The Anderson films I’ve seen have family and close friendships, and the complications of such, at their heart. In Rushmore, The Royal Tannenbaums, and here, children, including grown ones, struggle to comprehend choices made by their parents. In turn, parents cope with the repurcussions of those choices, with a desire to do better. Most parents will feel a pang of recognition when Suzy’s mother, Mrs. Bishop, counsels Mr. Bishop to hold himself together because they’re all the kids have and he replies, “It’s not enough.”

Sam and Suzy’s relationship is intense, tender, reciprocal. They trust each other with their secrets, her beloved books, the pin from his mother that he wears like a Khaki Scout badge that looks nearly identical to a pin I have from my grandmother.
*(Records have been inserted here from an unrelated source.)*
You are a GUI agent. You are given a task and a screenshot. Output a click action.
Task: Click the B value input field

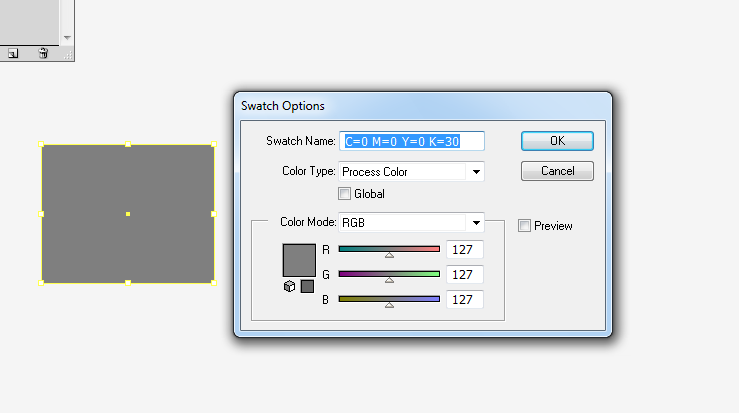coord(465,299)
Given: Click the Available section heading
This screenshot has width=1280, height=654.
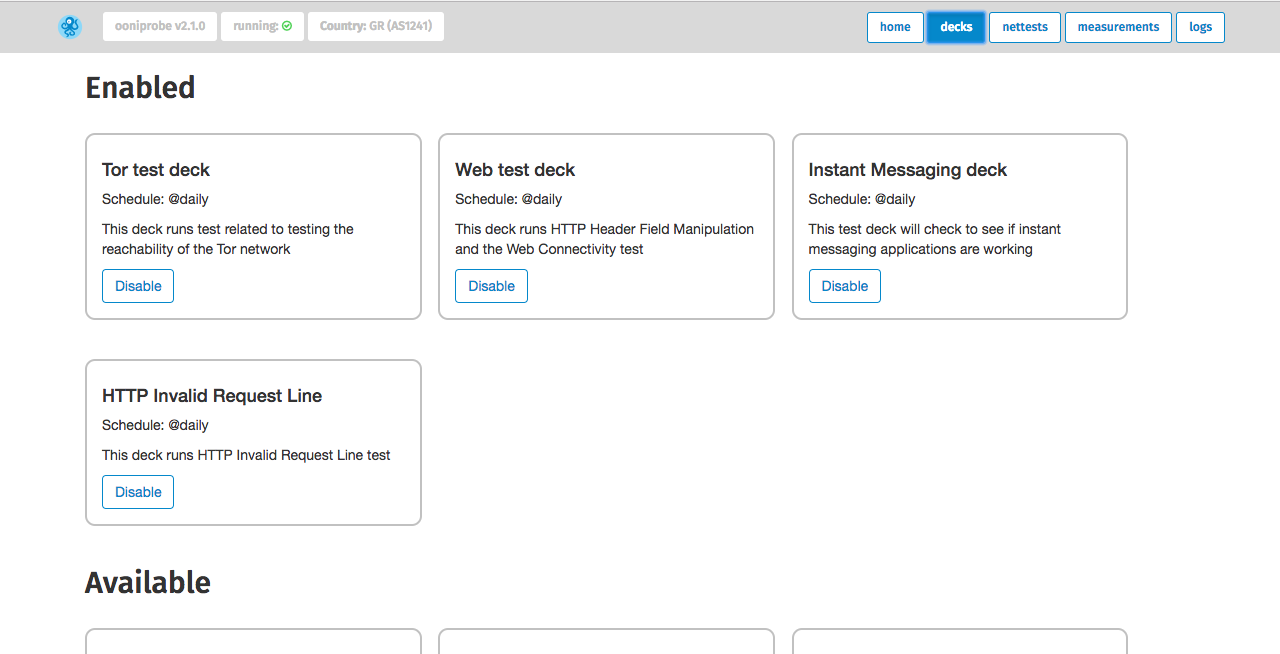Looking at the screenshot, I should pyautogui.click(x=148, y=582).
They protect each other from the perceived disaster of being caught by the grown-ups, or worse, by their peers.

On a side note, the way children relate to each other in Anderson’s films is a study into itself. They inhabit their own world with its own rules, which is how I remember childhood. There is violence, camaraderie, danger, sanctuary, heightened emotions and vivid personalities. Sibling relationships are often explored. Everything is being experienced for the first time. Everything is wonderful and terrifying.

Terrifying is the word to describe the love scene between Sam and Suzy, both twelve in the film. My daughter is eleven. This is a film about her peers I’m not sure she is ready to watch. Or I’m not ready for her to watch. French kissing. Hands resting on breasts. My daughter has seen film violence, why not this? It’s not gratuitous, but why was it necessary to show? To have the young leads engage like this? Having a child about the characters’ age make these difficult questions for me.

Overall this serves as an accessible gateway to Anderson’s oeuvre. The misanthropes are softened and the whimsy abundant. And I do want my daughter to see this, to see peers who aren’t running around in a vapid frenzy like the stars of too many Disney and Nick shows. Just not sure when.